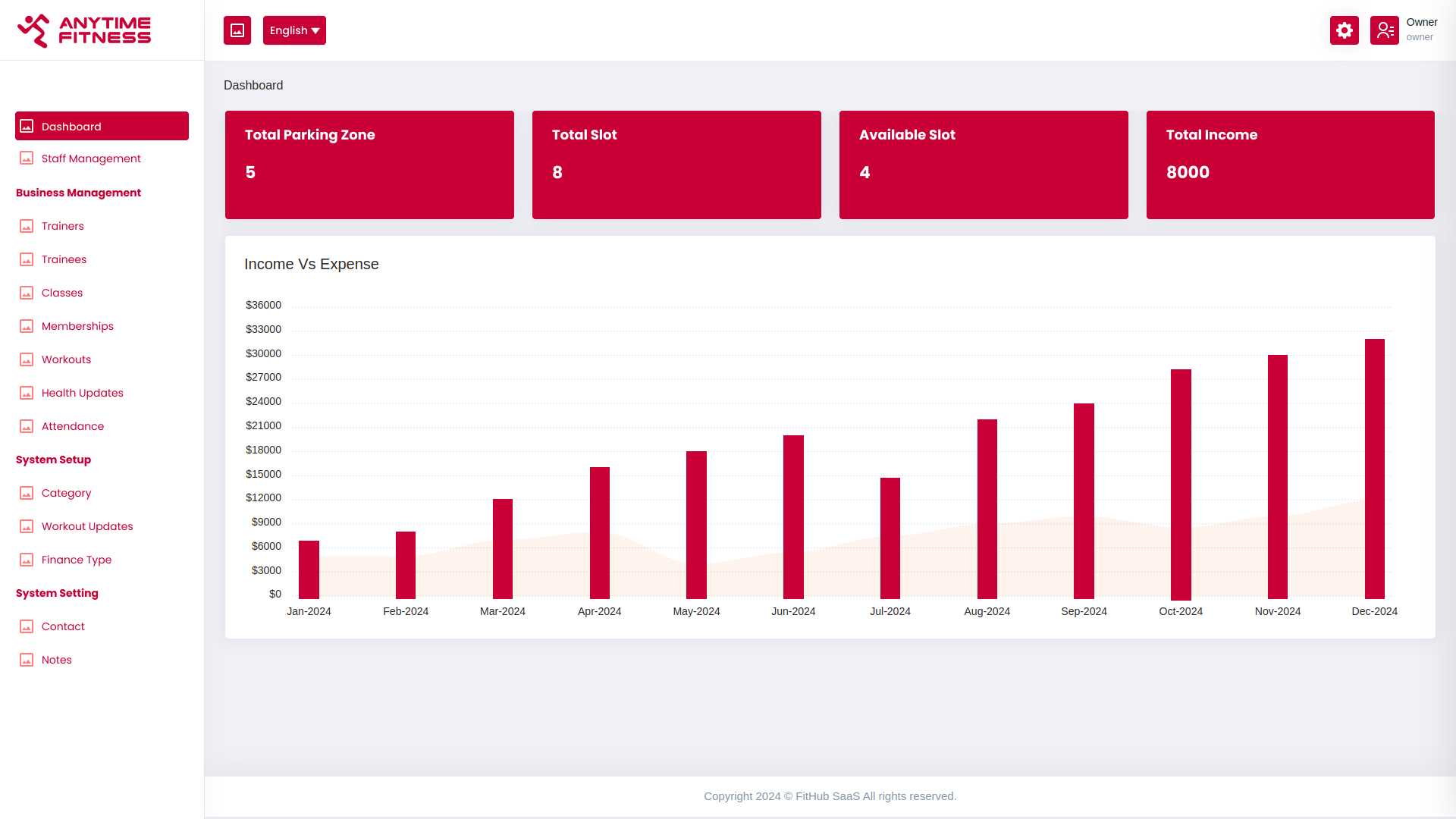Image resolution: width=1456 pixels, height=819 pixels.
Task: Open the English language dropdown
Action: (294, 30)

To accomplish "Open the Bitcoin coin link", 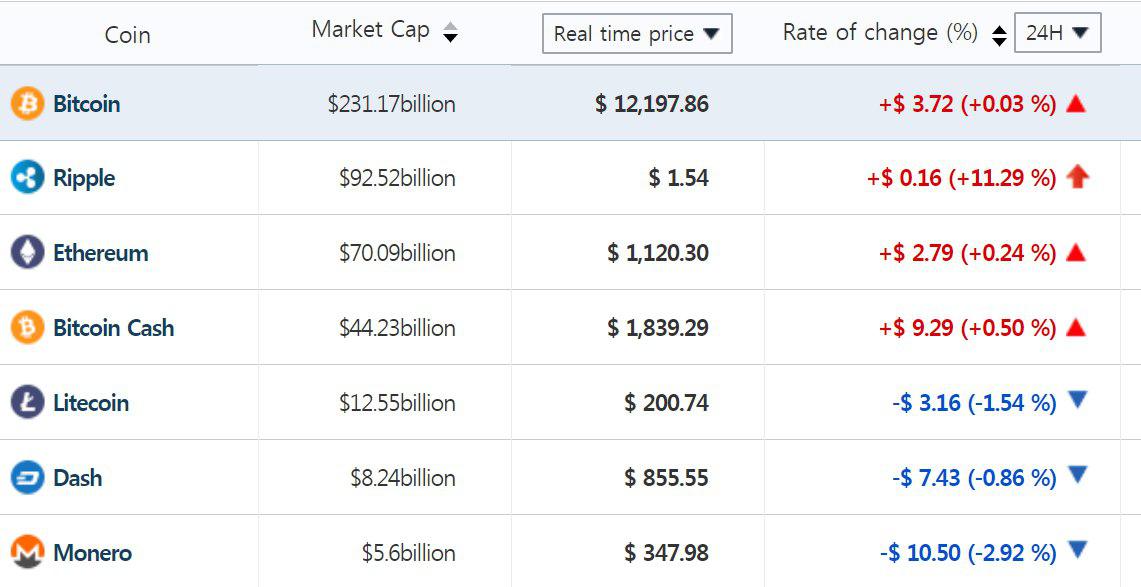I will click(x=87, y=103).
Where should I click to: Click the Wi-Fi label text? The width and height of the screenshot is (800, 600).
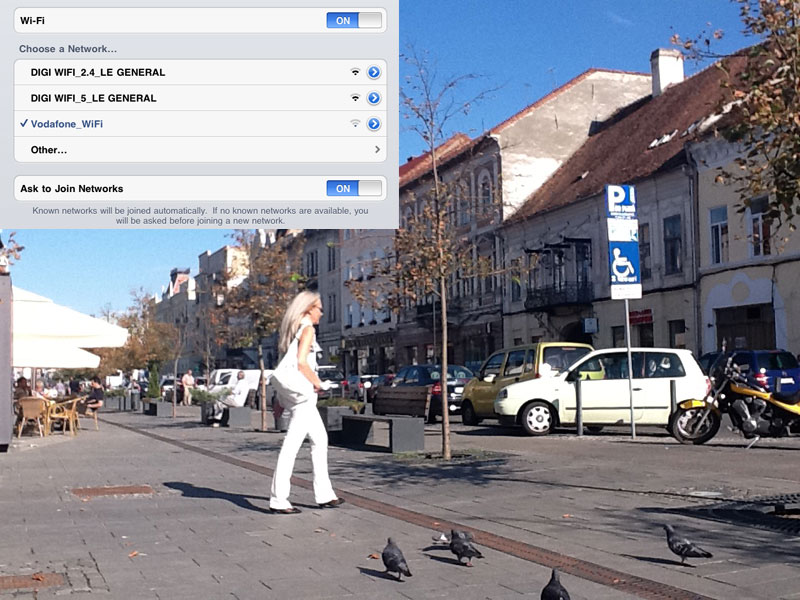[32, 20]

------------------------------------------------------------------------

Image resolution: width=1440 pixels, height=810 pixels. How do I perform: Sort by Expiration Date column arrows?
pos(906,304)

------------------------------------------------------------------------

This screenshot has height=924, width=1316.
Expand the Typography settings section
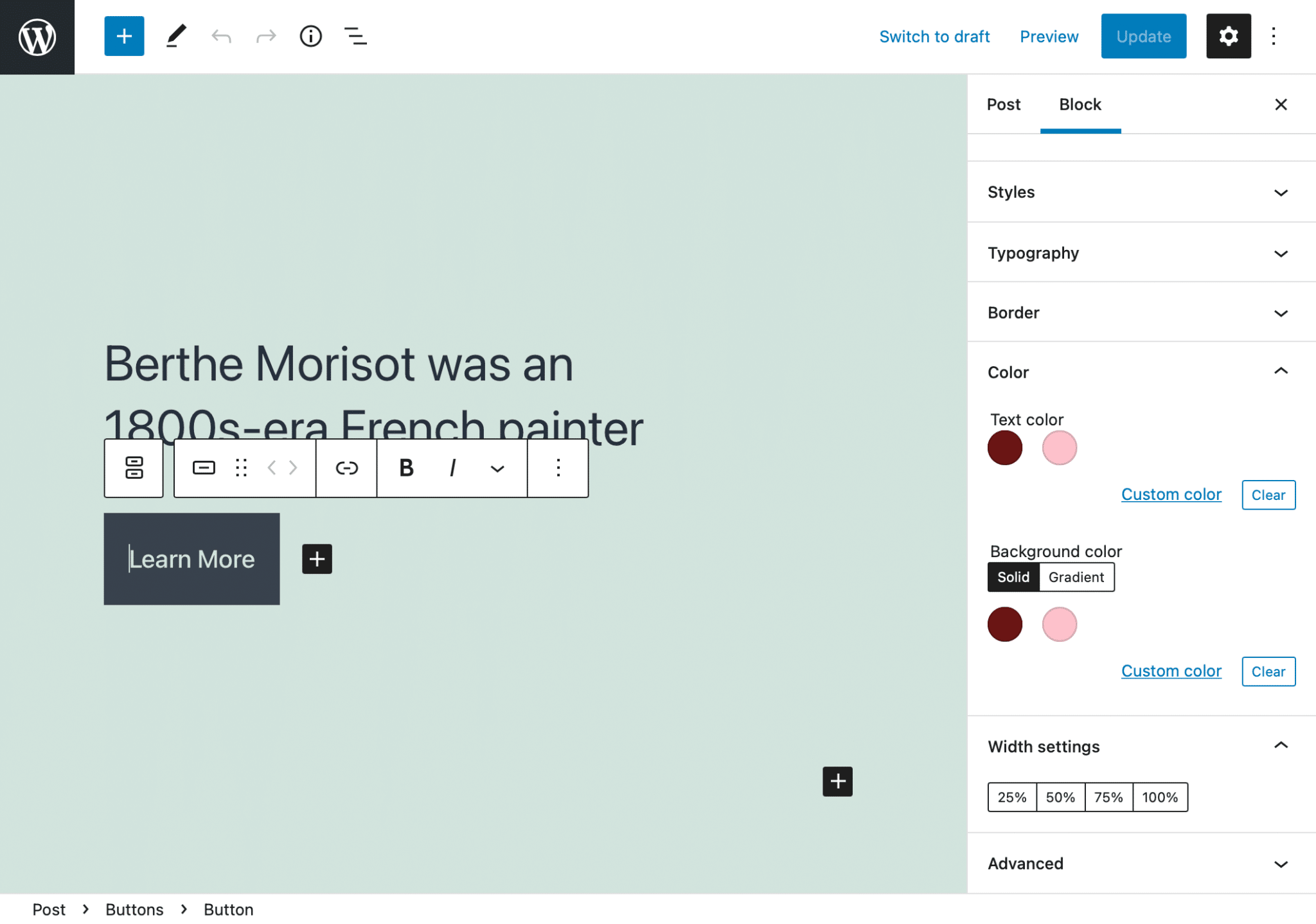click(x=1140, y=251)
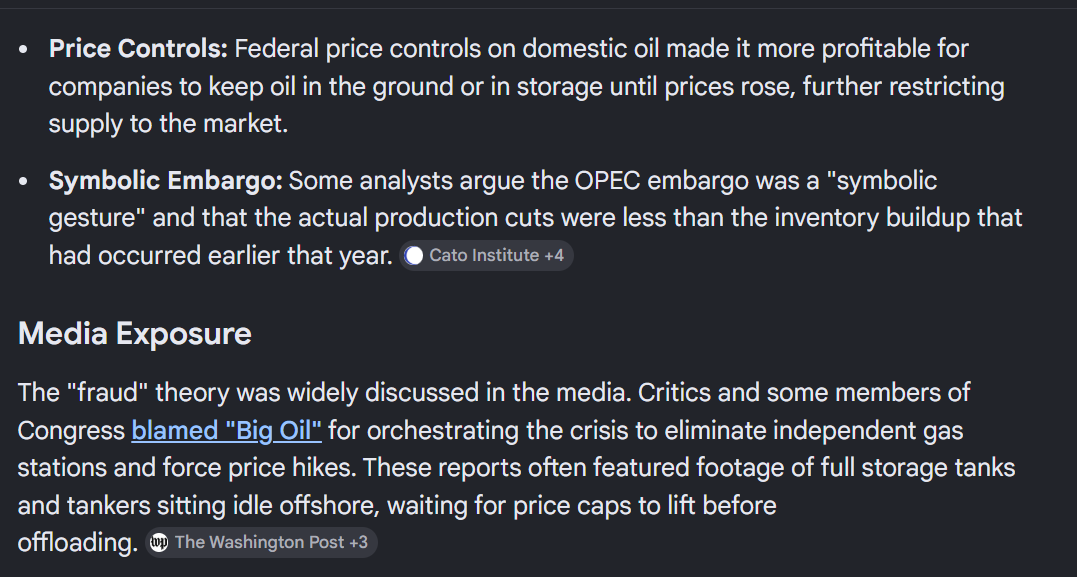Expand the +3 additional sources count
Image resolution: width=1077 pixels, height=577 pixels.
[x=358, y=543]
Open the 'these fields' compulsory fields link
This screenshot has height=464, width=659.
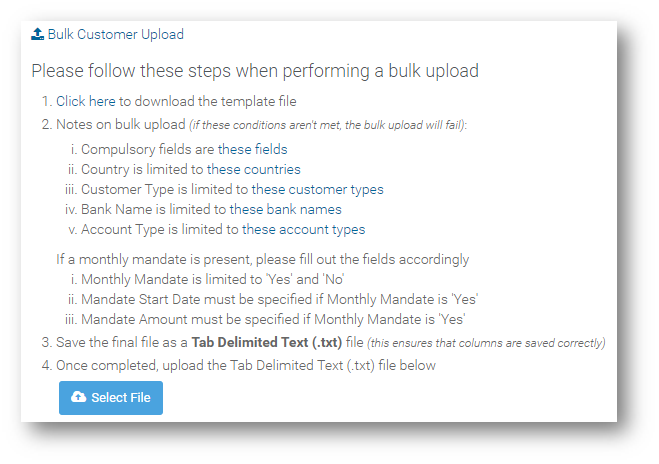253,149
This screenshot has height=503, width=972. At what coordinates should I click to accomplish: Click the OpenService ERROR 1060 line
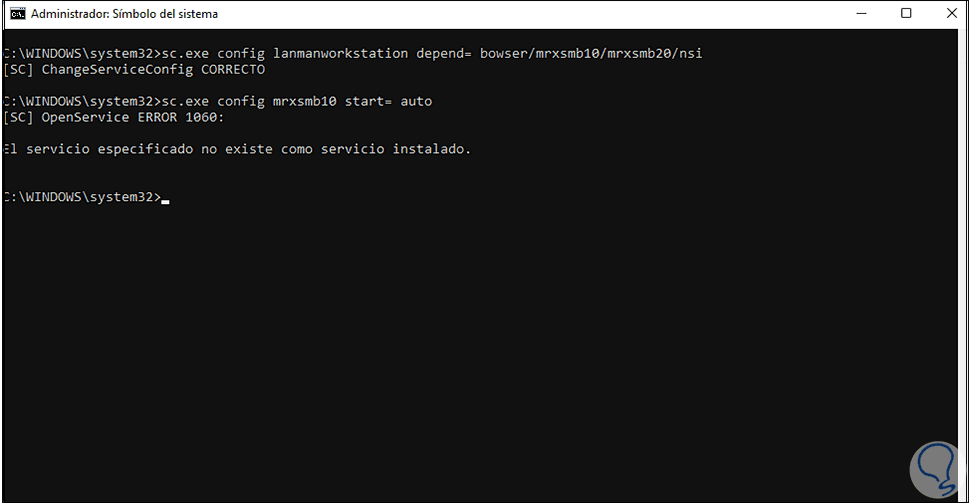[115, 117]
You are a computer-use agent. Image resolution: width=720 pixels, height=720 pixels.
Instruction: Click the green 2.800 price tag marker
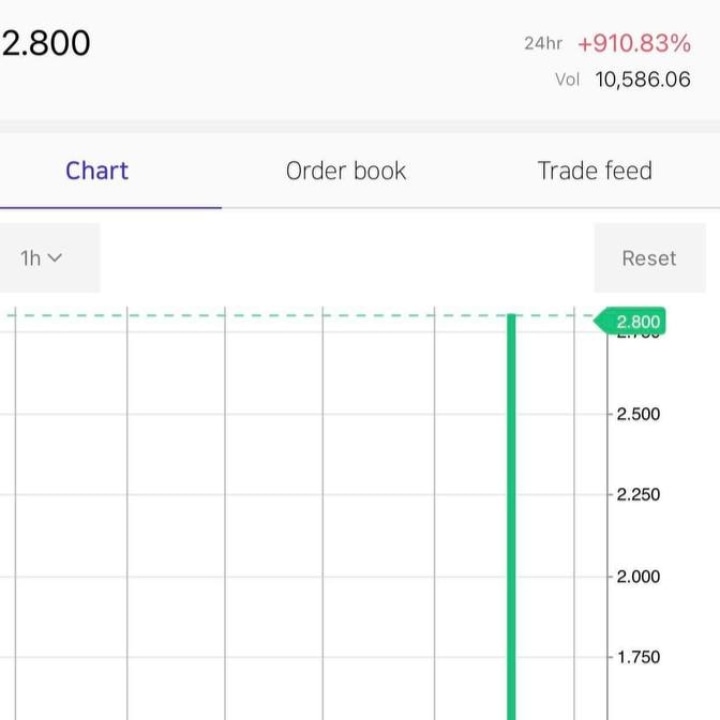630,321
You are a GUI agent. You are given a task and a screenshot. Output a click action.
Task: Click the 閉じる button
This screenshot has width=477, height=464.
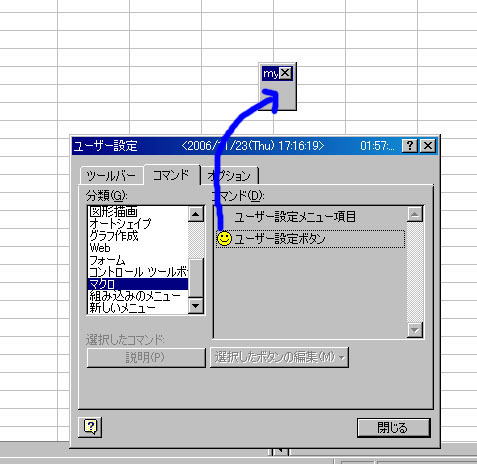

------------------------------------------------------------------------

:: TASK INSTRUCTIONS ::
Starting with the line that has "This screenshot has height=464, width=659." and going on through the line that has "This screenshot has width=477, height=464.", transcribe the records above exactly, but skip the pictures.

:: OUTPUT FOR THIS EXERCISE ::
This screenshot has height=464, width=659.
253,149
This screenshot has height=503, width=972. At what coordinates should I click to accomplish: Click the OpenService ERROR 1060 line
[115, 117]
You are a computer-use agent. Image resolution: width=720 pixels, height=720 pixels.
Instruction: Click the green 2.800 price tag marker
630,321
You are a GUI agent. You are given a task and a screenshot. Output a click action.
Task: Click the 閉じる button
This screenshot has width=477, height=464.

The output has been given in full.